### Required work
Pick out every line in the records below that contains the word "report", and copy those lines.

### Extracted data
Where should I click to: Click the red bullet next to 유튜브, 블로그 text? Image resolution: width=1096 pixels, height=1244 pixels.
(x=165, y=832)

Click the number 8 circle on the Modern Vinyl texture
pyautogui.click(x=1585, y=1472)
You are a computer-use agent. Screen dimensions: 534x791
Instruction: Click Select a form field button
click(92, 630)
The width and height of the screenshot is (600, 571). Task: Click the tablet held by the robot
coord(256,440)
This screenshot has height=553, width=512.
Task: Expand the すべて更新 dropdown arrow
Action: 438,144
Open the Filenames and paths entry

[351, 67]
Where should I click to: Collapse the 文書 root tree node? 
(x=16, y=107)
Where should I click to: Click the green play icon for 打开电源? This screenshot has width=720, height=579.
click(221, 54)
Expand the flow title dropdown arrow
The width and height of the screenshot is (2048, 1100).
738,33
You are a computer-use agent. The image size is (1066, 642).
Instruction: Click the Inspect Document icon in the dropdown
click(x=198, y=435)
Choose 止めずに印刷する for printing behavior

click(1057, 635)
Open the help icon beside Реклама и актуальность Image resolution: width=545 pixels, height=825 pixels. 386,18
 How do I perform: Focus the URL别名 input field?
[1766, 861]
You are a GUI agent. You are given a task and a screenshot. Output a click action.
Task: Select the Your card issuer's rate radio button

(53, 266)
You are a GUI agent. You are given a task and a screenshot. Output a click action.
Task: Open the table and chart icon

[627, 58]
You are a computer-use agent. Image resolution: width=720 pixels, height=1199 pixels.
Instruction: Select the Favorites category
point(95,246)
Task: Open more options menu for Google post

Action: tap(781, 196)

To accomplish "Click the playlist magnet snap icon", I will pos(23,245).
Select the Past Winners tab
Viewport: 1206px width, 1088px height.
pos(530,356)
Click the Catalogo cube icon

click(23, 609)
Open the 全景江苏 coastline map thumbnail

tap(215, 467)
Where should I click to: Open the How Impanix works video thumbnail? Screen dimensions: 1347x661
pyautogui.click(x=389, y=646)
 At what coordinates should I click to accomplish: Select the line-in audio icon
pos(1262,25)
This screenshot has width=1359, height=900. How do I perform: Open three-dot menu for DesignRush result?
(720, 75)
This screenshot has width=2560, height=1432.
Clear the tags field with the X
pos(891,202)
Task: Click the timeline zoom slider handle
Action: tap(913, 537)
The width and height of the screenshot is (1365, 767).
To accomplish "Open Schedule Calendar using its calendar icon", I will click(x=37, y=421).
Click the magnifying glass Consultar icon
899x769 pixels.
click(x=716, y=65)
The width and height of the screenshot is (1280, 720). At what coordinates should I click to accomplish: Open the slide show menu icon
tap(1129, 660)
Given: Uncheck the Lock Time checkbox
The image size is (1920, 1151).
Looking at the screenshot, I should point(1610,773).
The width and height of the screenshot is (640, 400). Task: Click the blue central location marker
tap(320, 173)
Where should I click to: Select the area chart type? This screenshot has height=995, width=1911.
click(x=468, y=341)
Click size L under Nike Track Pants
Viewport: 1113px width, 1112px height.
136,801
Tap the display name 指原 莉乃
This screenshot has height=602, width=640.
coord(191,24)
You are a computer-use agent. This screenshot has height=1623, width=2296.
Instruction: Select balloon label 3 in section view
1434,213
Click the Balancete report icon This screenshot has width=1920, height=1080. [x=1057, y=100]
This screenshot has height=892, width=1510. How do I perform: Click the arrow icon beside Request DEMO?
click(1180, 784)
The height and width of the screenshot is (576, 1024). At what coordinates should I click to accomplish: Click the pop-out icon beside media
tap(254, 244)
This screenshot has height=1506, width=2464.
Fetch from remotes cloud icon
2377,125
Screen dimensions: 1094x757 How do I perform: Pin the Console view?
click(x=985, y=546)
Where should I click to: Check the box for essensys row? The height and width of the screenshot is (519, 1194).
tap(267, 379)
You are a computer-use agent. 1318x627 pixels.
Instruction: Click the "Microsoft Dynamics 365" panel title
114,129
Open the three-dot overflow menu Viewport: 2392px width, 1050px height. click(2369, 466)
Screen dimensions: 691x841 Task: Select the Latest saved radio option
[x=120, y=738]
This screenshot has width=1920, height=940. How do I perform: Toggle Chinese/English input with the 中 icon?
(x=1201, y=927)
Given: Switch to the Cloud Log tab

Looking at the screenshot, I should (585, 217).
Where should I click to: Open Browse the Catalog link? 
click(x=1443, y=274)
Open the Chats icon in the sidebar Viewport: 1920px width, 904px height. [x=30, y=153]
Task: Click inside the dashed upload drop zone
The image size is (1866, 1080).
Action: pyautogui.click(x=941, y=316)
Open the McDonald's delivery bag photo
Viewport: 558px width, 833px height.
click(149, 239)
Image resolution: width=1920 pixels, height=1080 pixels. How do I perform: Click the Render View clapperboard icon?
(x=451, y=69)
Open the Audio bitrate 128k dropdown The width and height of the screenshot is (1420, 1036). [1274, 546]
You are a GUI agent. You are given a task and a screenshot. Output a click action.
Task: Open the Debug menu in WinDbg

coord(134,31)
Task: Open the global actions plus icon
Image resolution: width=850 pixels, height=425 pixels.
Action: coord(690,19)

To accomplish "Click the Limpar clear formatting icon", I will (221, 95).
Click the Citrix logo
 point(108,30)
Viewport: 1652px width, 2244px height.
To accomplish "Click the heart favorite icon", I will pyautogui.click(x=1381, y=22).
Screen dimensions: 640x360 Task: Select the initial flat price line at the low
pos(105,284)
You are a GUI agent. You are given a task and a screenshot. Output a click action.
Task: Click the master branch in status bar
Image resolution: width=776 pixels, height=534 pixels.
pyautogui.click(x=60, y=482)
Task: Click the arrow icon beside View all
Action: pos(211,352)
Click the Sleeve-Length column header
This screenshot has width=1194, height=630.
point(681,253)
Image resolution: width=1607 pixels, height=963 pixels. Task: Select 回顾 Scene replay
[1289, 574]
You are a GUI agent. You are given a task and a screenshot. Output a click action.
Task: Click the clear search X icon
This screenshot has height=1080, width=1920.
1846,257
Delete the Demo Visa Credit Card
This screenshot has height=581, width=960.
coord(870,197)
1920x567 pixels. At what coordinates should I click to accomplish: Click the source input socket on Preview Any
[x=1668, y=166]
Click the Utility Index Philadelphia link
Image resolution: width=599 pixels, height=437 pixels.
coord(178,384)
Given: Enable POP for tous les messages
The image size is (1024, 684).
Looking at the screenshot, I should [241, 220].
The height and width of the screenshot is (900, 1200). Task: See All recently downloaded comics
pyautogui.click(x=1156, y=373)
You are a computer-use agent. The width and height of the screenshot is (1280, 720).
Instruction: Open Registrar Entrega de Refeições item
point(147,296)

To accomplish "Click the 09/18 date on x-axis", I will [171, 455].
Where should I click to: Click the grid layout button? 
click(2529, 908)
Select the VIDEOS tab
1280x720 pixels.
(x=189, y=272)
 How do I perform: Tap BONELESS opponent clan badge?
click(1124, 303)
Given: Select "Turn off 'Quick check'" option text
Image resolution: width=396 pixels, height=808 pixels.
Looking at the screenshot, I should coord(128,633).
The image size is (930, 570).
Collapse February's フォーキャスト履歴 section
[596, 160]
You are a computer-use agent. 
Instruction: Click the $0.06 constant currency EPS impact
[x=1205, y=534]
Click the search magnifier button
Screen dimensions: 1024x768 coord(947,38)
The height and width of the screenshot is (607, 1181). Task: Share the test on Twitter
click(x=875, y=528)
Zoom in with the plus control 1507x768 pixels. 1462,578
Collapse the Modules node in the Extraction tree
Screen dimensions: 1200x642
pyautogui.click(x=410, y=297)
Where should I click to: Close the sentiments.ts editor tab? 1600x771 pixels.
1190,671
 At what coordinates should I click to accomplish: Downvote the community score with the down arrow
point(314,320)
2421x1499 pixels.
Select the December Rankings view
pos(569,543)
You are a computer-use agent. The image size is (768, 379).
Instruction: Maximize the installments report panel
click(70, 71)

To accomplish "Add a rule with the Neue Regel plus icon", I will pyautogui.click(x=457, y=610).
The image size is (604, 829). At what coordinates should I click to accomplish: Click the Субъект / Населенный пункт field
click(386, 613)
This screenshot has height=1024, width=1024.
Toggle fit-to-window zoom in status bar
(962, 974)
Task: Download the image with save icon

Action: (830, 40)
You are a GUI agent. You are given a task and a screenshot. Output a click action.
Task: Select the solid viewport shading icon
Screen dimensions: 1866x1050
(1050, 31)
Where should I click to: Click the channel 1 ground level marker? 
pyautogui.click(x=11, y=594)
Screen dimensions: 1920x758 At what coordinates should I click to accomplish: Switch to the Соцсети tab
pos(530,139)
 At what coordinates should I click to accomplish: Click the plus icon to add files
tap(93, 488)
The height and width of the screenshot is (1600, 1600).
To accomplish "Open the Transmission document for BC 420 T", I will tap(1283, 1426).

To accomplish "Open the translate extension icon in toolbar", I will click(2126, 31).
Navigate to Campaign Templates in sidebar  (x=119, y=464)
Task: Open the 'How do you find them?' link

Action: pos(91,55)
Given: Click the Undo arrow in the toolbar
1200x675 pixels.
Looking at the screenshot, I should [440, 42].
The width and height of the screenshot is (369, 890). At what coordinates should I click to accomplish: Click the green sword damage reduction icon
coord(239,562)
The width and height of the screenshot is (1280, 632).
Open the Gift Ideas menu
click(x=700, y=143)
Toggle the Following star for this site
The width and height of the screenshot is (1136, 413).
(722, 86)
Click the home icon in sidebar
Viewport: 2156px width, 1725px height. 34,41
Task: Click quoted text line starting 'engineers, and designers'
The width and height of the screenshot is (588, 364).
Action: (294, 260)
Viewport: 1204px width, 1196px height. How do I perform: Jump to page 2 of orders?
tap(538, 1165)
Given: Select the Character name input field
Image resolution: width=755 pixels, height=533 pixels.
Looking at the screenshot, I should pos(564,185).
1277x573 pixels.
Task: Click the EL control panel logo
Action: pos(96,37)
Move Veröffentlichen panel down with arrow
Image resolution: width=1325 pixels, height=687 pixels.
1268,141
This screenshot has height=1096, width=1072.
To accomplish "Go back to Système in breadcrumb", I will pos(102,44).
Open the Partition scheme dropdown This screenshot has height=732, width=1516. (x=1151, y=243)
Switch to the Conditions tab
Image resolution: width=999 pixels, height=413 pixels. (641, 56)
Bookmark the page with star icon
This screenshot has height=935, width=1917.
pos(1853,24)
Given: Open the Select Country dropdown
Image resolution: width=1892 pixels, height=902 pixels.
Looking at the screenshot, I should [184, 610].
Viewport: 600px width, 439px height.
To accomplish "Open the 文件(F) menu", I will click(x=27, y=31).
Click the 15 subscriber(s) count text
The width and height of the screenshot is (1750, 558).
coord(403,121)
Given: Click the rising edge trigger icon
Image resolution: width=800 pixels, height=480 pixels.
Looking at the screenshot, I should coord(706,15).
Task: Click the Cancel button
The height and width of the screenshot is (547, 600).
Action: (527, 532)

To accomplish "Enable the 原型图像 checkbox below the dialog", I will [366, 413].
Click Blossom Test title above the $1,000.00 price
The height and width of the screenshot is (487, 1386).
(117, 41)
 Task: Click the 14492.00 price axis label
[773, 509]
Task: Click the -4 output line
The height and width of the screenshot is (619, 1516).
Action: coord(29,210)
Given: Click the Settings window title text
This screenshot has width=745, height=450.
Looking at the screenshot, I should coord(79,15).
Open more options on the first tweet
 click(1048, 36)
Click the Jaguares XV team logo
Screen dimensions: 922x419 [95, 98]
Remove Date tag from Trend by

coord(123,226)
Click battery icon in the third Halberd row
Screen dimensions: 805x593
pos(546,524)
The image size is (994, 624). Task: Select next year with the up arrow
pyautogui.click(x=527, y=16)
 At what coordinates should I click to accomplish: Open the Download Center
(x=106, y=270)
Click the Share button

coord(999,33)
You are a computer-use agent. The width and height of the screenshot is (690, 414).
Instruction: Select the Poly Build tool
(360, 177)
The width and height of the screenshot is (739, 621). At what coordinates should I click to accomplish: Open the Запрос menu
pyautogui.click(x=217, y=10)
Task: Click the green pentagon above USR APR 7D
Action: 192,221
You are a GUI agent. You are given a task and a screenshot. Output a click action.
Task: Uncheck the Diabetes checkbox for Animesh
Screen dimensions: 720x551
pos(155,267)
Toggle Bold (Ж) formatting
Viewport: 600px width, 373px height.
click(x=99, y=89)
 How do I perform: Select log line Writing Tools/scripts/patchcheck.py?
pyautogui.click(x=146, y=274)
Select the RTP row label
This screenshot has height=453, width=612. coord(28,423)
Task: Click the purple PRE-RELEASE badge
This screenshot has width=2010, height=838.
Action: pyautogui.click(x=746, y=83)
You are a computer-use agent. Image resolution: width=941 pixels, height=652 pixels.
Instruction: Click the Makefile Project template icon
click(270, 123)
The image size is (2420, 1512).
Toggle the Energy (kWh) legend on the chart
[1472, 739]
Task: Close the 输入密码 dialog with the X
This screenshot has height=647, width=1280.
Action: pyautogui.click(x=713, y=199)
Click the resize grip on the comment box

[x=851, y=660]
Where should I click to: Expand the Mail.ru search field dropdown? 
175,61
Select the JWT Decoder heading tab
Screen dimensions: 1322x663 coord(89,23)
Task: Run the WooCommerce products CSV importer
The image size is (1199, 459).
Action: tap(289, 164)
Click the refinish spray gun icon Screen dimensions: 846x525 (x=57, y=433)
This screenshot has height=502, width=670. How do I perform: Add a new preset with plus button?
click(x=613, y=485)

### Answer to this problem
Click the Balancete report icon This screenshot has width=1920, height=1080. [x=1057, y=100]
Instruction: Maximize the installments report panel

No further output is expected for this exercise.